(Study text)
________________________
The Power of Negotiation Translates into Cost Savings
An international manufacturer of automotive industry components with employees and retirees throughout eight U.S. states was seeking to:
- Contain its employee benefit costs
- Maintain the richness of its current benefit package
- Retain access to a strong network of physicians and hospitals.
Challenges for this client included the fact that it was without any U.S.-based human resources leadership in the organization. Further, the client was not large enough to receive adequate claim data from the carriers.
The Liberty Advantage Solution:
Because of the client’s staffing situation, our team made the commitment to establish and maintain a proactive, hands-on approach to accommodate the client’s unique needs. We took the time to get to know the manufacturer’s specific challenges, concerns and questions through a focused discovery process to develop a strategic insurance plan and a strong relationship for support.
Year over year, Liberty actively marketed the medical coverage to other carriers on behalf of the client. In doing so, we were able to leverage the competitive quotes for a reduction in the renewal increase.
By gaining a full understanding of its unique needs and advocating for the client when seeking options, the Liberty team was able to present multiple choices, along with recommendations.
Liberty was able to successfully negotiate double-digit renewal increases:
- Year one – from 13.36 percent down to 7.36 percent
- Year two – from 10.5 percent down to 2.32 percent
- Year three – from 9.8% down to 0.00%
The successful negotiations resulted in a $300,000 savings over three consecutive renewal periods. No plan design or carrier changes needed to be made; therefore, the richness of the benefit package was maintained.
High Claims Yielding a High Renewal
An international industrial engineering and manufacturing firm headquartered in Belgium with U.S. operations in Ohio and Pennsylvania received a 49.6 percent fully insured renewal increase raising their annual medical costs from $2M to $3M in one year due to large claims.
Their challenge: Offer the same rich benefit levels, keep employee contributions well below benchmarking norms, and increase employer contributions by no more than $200K for each business unit.
The management team was reluctant to move from fully insured to partially self-funded, a funding arrangement they were not familiar with, as well as leave the current network of providers.
The Liberty Solution
Because Liberty was monitoring monthly claim activity, the client was aware and prepared for the large renewal increase. We worked closely with the HR team and other members of the management team throughout the year prior to renewal educating them on consumer driven health plans and self-funding as an alternative funding arrangement.
Liberty evaluated third-party administrators and the networks they offering, and stop loss carriers to protect the client from exposure to catastrophic claims under a self-funded arrangement.
We were able to meet all of the group’s objectives of maintaining the current benefit structure, offering a strong network of physicians and hospitals while maintaining employee contributions well below benchmarking norms.
Liberty senior resources conducted Open Enrollment meetings at each location, providing employees direct access to the lead consultant to ensure a smooth transition of the benefit changes.
The client’s cost under a self-funded arrangement with a third-party administrator and stop loss protection reduced the client’s year one expected costs from the 49.6 percent renewal down to 11.0 percent.
________________________
(Data section)
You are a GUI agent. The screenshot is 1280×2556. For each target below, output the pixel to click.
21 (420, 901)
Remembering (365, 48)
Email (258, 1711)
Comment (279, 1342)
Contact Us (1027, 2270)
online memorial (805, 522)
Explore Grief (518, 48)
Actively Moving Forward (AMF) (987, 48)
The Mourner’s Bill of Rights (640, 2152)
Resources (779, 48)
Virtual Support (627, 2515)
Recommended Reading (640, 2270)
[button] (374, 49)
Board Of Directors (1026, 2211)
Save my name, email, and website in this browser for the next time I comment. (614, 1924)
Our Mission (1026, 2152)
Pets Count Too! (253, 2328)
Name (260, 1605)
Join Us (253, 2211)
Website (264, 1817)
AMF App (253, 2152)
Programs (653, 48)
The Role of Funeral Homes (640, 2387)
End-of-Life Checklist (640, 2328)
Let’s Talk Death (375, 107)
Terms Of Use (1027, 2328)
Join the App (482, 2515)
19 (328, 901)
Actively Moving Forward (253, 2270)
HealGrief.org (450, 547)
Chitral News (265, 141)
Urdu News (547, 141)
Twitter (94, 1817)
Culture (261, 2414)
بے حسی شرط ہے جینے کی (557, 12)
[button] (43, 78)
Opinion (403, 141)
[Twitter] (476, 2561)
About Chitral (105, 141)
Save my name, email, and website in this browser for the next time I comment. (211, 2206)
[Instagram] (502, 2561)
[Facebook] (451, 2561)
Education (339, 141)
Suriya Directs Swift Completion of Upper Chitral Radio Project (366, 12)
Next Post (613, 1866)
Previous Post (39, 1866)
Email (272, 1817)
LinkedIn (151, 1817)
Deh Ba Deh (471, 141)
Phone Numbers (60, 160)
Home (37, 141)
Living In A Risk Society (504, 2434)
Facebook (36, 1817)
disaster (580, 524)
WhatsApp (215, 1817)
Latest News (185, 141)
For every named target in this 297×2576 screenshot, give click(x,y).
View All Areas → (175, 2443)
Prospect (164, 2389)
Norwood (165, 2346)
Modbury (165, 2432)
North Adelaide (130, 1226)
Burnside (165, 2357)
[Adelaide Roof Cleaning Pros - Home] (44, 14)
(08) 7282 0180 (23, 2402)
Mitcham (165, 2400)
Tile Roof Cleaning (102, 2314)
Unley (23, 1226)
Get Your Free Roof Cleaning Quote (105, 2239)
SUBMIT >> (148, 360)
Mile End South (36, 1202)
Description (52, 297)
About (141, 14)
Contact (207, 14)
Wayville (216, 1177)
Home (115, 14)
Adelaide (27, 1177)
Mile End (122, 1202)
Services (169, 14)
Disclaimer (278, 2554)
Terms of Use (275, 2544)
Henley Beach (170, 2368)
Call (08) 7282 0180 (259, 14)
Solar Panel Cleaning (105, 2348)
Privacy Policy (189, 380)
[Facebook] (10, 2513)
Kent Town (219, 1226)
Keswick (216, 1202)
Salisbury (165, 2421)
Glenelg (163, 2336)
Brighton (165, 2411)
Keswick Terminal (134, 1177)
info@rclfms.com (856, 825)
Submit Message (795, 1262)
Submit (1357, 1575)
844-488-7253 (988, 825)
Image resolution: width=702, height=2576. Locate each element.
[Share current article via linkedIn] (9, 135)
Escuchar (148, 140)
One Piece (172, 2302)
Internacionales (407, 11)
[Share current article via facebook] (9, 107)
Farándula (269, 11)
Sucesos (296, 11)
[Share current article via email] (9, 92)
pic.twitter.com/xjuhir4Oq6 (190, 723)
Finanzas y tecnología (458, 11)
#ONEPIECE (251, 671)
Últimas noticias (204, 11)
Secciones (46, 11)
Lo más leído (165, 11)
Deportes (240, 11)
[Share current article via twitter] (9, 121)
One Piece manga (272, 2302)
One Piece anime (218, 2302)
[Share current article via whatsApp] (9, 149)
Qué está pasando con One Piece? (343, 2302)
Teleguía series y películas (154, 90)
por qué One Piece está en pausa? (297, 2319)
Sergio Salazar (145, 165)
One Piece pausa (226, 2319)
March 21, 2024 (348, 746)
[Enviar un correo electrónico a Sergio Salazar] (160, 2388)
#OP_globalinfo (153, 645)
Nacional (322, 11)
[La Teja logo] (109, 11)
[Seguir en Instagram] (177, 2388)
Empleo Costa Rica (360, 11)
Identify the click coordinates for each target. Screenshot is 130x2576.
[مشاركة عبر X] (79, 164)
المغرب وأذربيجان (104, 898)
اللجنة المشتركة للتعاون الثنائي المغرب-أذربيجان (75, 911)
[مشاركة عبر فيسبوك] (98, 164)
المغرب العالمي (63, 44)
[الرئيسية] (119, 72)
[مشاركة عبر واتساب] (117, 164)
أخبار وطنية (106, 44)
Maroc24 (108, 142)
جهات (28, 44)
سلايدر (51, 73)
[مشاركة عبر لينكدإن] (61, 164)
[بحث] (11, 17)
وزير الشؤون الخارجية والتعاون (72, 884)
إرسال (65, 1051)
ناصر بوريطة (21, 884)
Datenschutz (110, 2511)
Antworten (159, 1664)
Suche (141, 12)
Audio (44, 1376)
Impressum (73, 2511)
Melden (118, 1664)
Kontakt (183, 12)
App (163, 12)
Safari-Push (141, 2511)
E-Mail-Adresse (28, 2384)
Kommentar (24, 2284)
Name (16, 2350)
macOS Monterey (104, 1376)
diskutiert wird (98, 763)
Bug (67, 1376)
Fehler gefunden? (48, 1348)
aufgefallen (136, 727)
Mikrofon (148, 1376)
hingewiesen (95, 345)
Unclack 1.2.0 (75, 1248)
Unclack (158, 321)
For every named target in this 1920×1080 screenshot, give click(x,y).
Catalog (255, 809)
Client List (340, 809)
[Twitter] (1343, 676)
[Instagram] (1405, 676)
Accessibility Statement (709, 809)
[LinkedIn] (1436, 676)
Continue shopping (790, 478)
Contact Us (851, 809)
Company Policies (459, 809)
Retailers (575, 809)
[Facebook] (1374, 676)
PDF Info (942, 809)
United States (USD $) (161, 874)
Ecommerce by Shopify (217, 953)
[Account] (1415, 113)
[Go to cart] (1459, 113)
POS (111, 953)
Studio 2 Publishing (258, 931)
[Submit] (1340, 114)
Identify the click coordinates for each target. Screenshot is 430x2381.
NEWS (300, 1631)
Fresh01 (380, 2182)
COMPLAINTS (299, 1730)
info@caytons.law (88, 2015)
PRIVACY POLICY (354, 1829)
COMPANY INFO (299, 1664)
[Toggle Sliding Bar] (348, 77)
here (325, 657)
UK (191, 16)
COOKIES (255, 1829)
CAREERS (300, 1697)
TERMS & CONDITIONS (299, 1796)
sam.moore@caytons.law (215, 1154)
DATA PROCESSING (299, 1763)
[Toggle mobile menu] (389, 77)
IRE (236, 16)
________________________
(Exercise tasks)
#1 According to the Liberty case studies, how much did the successful negotiations save over three consecutive renewal periods?
#2 Rewrite the passage of the Liberty case studies between "The Liberty Advantage" and "the renewal increase.", inclusive, switching "Liberty" to "our firm".

(Completed exercise)
#1 $300,000

#2
The our firm Advantage Solution:
Because of the client’s staffing situation, our team made the commitment to establish and maintain a proactive, hands-on approach to accommodate the client’s unique needs. We took the time to get to know the manufacturer’s specific challenges, concerns and questions through a focused discovery process to develop a strategic insurance plan and a strong relationship for support.
Year over year, our firm actively marketed the medical coverage to other carriers on behalf of the client. In doing so, we were able to leverage the competitive quotes for a reduction in the renewal increase.